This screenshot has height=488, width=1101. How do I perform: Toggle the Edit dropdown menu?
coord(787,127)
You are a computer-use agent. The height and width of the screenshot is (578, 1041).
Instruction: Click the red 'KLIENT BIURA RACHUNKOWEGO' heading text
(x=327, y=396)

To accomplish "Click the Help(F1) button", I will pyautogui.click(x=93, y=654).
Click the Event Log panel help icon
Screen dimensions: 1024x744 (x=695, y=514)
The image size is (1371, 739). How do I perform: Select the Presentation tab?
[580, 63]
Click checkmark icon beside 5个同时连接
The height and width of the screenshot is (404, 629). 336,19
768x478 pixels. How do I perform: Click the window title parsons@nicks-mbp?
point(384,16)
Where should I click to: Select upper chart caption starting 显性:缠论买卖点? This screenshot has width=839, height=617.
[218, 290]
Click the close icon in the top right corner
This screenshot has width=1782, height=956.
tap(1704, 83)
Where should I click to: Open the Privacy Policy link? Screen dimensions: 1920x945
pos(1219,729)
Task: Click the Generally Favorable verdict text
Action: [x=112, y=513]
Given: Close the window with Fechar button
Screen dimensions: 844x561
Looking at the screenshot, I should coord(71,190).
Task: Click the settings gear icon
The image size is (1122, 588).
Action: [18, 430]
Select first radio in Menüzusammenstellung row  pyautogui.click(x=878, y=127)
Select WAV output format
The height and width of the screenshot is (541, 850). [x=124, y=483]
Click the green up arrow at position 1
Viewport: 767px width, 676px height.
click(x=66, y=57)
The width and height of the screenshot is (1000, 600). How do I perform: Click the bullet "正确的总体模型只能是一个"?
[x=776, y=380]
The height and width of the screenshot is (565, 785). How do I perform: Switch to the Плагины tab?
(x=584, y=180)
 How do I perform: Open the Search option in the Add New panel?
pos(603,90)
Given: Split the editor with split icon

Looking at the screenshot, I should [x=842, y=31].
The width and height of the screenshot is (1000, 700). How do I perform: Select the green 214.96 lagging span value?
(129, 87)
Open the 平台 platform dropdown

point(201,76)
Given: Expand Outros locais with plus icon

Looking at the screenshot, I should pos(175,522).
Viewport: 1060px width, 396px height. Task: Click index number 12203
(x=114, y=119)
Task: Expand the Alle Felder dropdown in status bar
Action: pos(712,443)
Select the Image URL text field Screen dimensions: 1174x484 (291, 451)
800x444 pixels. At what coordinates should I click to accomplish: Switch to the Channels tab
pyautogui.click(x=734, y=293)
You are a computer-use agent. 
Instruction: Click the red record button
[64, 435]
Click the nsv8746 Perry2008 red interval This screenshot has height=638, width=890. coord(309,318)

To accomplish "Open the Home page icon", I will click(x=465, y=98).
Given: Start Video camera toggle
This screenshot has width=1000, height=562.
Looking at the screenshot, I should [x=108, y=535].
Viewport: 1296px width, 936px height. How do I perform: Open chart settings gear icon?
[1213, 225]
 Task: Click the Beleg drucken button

····················

• _TASK TO COMPLETE_: For every line above that includes the string "computer", copy the line.

• _TASK RESULT_:
You are a computer-use agent. The height and width of the screenshot is (578, 1041).
You are a computer-use agent. 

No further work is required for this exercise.